Your answer should consist of the lines below that hold the word "click".

··· Records for the exercise

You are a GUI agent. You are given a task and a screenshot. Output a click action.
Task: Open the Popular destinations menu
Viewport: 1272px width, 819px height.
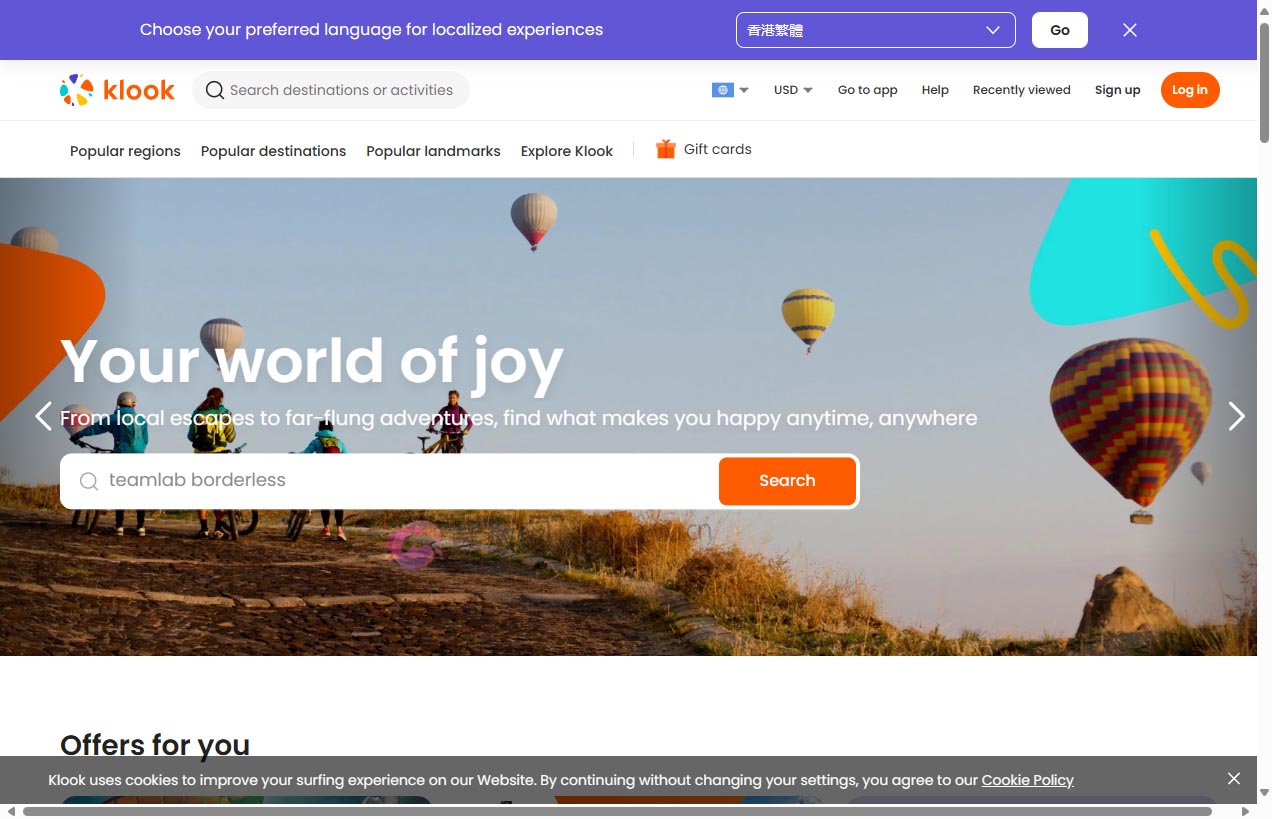[273, 151]
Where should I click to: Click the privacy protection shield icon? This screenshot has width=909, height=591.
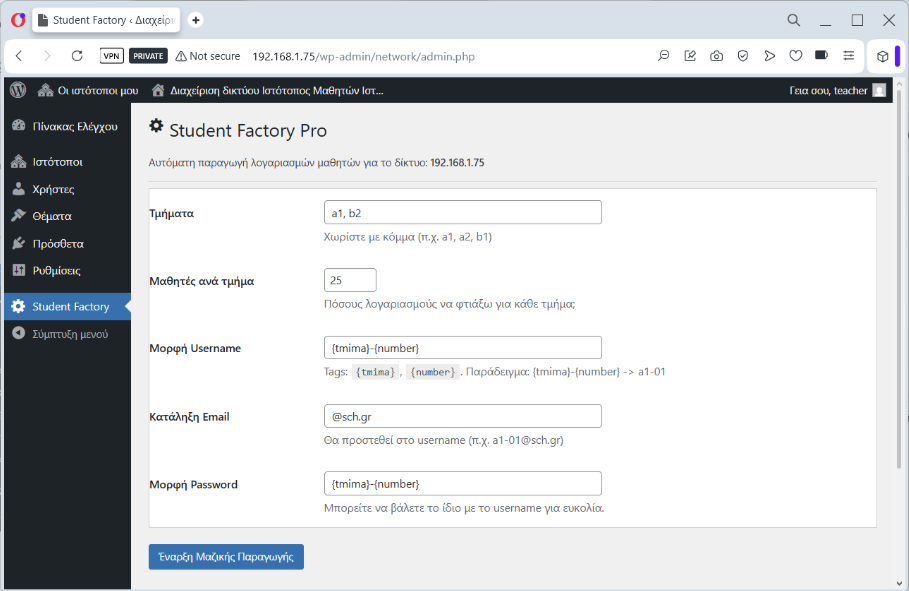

······

### Result for this exercise:
You are a GUI agent. You are given a task and a screenshot. Output a click action.
Where should I click to: Click the privacy protection shield icon? This screenshot has width=909, height=591.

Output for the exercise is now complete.